_WORK INSTRUCTIONS_
Every record below must be set down again exactly as given.

_EXTRACTED ENTRIES_
______________________________

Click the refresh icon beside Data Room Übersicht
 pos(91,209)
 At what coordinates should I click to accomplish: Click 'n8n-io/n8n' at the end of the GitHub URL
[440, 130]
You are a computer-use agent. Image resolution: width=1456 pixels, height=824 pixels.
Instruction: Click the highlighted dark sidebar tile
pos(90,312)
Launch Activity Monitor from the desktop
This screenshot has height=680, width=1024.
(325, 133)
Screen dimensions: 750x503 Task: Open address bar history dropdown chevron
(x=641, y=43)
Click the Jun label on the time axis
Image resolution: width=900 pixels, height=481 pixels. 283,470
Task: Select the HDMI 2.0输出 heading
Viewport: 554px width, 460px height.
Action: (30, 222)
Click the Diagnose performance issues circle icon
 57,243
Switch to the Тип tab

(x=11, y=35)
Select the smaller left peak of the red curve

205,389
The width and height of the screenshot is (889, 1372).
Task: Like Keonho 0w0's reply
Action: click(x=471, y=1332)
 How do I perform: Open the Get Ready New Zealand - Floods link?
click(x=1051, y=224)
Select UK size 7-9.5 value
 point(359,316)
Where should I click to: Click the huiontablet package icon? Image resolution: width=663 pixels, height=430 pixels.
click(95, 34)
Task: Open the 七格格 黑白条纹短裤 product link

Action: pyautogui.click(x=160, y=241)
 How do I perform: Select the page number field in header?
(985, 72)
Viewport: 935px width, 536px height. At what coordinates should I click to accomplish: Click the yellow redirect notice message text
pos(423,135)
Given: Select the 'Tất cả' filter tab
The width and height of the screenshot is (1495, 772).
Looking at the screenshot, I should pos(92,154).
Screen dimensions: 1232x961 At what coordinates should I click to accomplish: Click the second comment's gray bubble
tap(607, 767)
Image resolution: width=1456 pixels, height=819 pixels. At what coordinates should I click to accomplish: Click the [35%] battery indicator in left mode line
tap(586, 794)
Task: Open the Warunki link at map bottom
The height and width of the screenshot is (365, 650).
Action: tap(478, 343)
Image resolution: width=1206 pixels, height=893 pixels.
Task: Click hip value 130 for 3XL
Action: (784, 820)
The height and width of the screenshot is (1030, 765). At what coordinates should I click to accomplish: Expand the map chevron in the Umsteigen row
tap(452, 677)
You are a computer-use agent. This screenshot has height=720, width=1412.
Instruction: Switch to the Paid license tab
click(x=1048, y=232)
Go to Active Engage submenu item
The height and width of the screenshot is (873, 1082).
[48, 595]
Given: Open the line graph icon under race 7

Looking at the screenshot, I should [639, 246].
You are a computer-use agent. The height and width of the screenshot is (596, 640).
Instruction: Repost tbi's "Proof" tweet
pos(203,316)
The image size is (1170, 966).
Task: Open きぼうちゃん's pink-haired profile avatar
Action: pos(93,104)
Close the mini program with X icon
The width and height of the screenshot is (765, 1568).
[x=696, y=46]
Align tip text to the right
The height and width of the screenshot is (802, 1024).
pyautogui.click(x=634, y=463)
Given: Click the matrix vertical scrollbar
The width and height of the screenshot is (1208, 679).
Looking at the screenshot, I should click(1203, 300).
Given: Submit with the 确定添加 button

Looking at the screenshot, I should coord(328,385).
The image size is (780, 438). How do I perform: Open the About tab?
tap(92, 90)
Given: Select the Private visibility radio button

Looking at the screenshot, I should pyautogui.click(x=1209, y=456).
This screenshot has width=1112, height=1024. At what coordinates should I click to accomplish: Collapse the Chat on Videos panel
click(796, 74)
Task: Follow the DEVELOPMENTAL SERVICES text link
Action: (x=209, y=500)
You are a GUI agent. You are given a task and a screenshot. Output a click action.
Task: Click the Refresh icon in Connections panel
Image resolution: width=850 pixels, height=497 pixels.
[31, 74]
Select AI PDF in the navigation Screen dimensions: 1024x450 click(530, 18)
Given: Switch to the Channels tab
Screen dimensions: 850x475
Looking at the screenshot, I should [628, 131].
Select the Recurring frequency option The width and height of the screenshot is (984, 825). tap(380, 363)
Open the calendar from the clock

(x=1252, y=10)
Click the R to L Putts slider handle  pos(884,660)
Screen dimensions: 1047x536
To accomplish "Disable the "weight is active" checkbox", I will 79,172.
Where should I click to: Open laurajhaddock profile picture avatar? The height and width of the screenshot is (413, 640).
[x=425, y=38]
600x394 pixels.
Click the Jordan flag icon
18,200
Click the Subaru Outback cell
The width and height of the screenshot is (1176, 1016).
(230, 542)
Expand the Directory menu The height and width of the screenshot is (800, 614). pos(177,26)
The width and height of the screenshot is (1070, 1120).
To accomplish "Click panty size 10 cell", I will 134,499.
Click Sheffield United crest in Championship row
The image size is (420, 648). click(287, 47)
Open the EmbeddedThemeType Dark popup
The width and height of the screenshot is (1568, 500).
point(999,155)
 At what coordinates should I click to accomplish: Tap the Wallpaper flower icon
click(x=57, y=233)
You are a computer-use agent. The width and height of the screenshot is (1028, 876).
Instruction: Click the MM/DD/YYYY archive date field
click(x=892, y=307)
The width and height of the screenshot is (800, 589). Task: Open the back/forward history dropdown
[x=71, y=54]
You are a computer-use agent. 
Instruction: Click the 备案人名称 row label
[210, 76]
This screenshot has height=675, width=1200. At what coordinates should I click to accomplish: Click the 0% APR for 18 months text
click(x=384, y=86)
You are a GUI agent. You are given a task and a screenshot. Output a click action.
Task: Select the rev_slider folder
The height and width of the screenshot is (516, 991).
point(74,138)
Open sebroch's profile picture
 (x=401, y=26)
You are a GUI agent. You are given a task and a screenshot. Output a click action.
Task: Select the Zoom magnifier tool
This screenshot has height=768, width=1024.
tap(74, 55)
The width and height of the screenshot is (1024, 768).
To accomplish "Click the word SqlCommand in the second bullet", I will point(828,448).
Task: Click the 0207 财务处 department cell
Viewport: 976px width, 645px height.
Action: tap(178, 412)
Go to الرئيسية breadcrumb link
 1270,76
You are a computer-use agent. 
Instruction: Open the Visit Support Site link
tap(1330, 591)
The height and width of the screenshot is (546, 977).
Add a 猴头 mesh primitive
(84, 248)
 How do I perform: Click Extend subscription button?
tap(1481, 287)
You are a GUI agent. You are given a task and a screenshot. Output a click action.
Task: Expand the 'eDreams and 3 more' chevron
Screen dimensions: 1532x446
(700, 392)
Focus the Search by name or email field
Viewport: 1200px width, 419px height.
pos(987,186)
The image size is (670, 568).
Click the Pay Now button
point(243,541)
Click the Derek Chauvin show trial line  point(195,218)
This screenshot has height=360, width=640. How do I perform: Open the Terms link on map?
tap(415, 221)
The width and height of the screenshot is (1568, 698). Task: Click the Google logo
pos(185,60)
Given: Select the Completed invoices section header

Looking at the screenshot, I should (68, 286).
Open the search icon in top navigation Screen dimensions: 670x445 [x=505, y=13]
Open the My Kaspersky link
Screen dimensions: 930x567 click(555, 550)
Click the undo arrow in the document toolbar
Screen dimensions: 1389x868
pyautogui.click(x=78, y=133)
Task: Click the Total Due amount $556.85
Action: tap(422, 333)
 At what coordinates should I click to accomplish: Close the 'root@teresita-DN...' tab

______________________________

_TASK ANSWER_
Click the refresh icon beside Data Room Übersicht
 pos(91,209)
 At what coordinates should I click to accomplish: Click 'n8n-io/n8n' at the end of the GitHub URL
[440, 130]
You are a computer-use agent. Image resolution: width=1456 pixels, height=824 pixels.
Instruction: Click the highlighted dark sidebar tile
pos(90,312)
Launch Activity Monitor from the desktop
This screenshot has height=680, width=1024.
(325, 133)
Screen dimensions: 750x503 Task: Open address bar history dropdown chevron
(x=641, y=43)
Click the Jun label on the time axis
Image resolution: width=900 pixels, height=481 pixels. 283,470
Task: Select the HDMI 2.0输出 heading
Viewport: 554px width, 460px height.
Action: (30, 222)
Click the Diagnose performance issues circle icon
 57,243
Switch to the Тип tab

(x=11, y=35)
Select the smaller left peak of the red curve

205,389
The width and height of the screenshot is (889, 1372).
Task: Like Keonho 0w0's reply
Action: click(x=471, y=1332)
 How do I perform: Open the Get Ready New Zealand - Floods link?
click(x=1051, y=224)
Select UK size 7-9.5 value
 point(359,316)
Where should I click to: Click the huiontablet package icon? Image resolution: width=663 pixels, height=430 pixels.
click(95, 34)
Task: Open the 七格格 黑白条纹短裤 product link

Action: pyautogui.click(x=160, y=241)
 How do I perform: Select the page number field in header?
(985, 72)
Viewport: 935px width, 536px height. At what coordinates should I click to accomplish: Click the yellow redirect notice message text
pos(423,135)
Given: Select the 'Tất cả' filter tab
The width and height of the screenshot is (1495, 772).
Looking at the screenshot, I should pos(92,154).
Screen dimensions: 1232x961 At what coordinates should I click to accomplish: Click the second comment's gray bubble
tap(607, 767)
Image resolution: width=1456 pixels, height=819 pixels. At what coordinates should I click to accomplish: Click the [35%] battery indicator in left mode line
tap(586, 794)
Task: Open the Warunki link at map bottom
The height and width of the screenshot is (365, 650).
Action: tap(478, 343)
Image resolution: width=1206 pixels, height=893 pixels.
Task: Click hip value 130 for 3XL
Action: (784, 820)
The height and width of the screenshot is (1030, 765). At what coordinates should I click to accomplish: Expand the map chevron in the Umsteigen row
tap(452, 677)
You are a computer-use agent. This screenshot has height=720, width=1412.
Instruction: Switch to the Paid license tab
click(x=1048, y=232)
Go to Active Engage submenu item
The height and width of the screenshot is (873, 1082).
[48, 595]
Given: Open the line graph icon under race 7

Looking at the screenshot, I should [639, 246].
You are a computer-use agent. The height and width of the screenshot is (596, 640).
Instruction: Repost tbi's "Proof" tweet
pos(203,316)
The image size is (1170, 966).
Task: Open きぼうちゃん's pink-haired profile avatar
Action: pos(93,104)
Close the mini program with X icon
The width and height of the screenshot is (765, 1568).
[x=696, y=46]
Align tip text to the right
The height and width of the screenshot is (802, 1024).
pyautogui.click(x=634, y=463)
Given: Click the matrix vertical scrollbar
The width and height of the screenshot is (1208, 679).
Looking at the screenshot, I should click(1203, 300).
Given: Submit with the 确定添加 button

Looking at the screenshot, I should coord(328,385).
The image size is (780, 438). How do I perform: Open the About tab?
tap(92, 90)
Given: Select the Private visibility radio button

Looking at the screenshot, I should pyautogui.click(x=1209, y=456).
This screenshot has width=1112, height=1024. At what coordinates should I click to accomplish: Collapse the Chat on Videos panel
click(796, 74)
Task: Follow the DEVELOPMENTAL SERVICES text link
Action: (x=209, y=500)
You are a GUI agent. You are given a task and a screenshot. Output a click action.
Task: Click the Refresh icon in Connections panel
Image resolution: width=850 pixels, height=497 pixels.
[31, 74]
Select AI PDF in the navigation Screen dimensions: 1024x450 click(530, 18)
Given: Switch to the Channels tab
Screen dimensions: 850x475
Looking at the screenshot, I should [628, 131].
Select the Recurring frequency option The width and height of the screenshot is (984, 825). tap(380, 363)
Open the calendar from the clock

(x=1252, y=10)
Click the R to L Putts slider handle  pos(884,660)
Screen dimensions: 1047x536
To accomplish "Disable the "weight is active" checkbox", I will 79,172.
Where should I click to: Open laurajhaddock profile picture avatar? The height and width of the screenshot is (413, 640).
[x=425, y=38]
600x394 pixels.
Click the Jordan flag icon
18,200
Click the Subaru Outback cell
The width and height of the screenshot is (1176, 1016).
(230, 542)
Expand the Directory menu The height and width of the screenshot is (800, 614). pos(177,26)
The width and height of the screenshot is (1070, 1120).
To accomplish "Click panty size 10 cell", I will 134,499.
Click Sheffield United crest in Championship row
The image size is (420, 648). click(287, 47)
Open the EmbeddedThemeType Dark popup
The width and height of the screenshot is (1568, 500).
point(999,155)
 At what coordinates should I click to accomplish: Tap the Wallpaper flower icon
click(x=57, y=233)
You are a computer-use agent. The width and height of the screenshot is (1028, 876).
Instruction: Click the MM/DD/YYYY archive date field
click(x=892, y=307)
The width and height of the screenshot is (800, 589). Task: Open the back/forward history dropdown
[x=71, y=54]
You are a computer-use agent. 
Instruction: Click the 备案人名称 row label
[210, 76]
This screenshot has height=675, width=1200. At what coordinates should I click to accomplish: Click the 0% APR for 18 months text
click(x=384, y=86)
You are a GUI agent. You are given a task and a screenshot. Output a click action.
Task: Select the rev_slider folder
The height and width of the screenshot is (516, 991).
point(74,138)
Open sebroch's profile picture
 (x=401, y=26)
You are a GUI agent. You are given a task and a screenshot. Output a click action.
Task: Select the Zoom magnifier tool
This screenshot has height=768, width=1024.
tap(74, 55)
The width and height of the screenshot is (1024, 768).
To accomplish "Click the word SqlCommand in the second bullet", I will point(828,448).
Task: Click the 0207 财务处 department cell
Viewport: 976px width, 645px height.
Action: tap(178, 412)
Go to الرئيسية breadcrumb link
 1270,76
You are a computer-use agent. 
Instruction: Open the Visit Support Site link
tap(1330, 591)
The height and width of the screenshot is (546, 977).
Add a 猴头 mesh primitive
(84, 248)
 How do I perform: Click Extend subscription button?
tap(1481, 287)
You are a GUI agent. You are given a task and a screenshot. Output a click action.
Task: Expand the 'eDreams and 3 more' chevron
Screen dimensions: 1532x446
(700, 392)
Focus the Search by name or email field
Viewport: 1200px width, 419px height.
pos(987,186)
The image size is (670, 568).
Click the Pay Now button
point(243,541)
Click the Derek Chauvin show trial line  point(195,218)
This screenshot has height=360, width=640. How do I perform: Open the Terms link on map?
tap(415, 221)
The width and height of the screenshot is (1568, 698). Task: Click the Google logo
pos(185,60)
Given: Select the Completed invoices section header

Looking at the screenshot, I should (68, 286).
Open the search icon in top navigation Screen dimensions: 670x445 [x=505, y=13]
Open the My Kaspersky link
Screen dimensions: 930x567 click(555, 550)
Click the undo arrow in the document toolbar
Screen dimensions: 1389x868
pyautogui.click(x=78, y=133)
Task: Click the Total Due amount $556.85
Action: tap(422, 333)
 At what coordinates should I click to accomplish: Close the 'root@teresita-DN...' tab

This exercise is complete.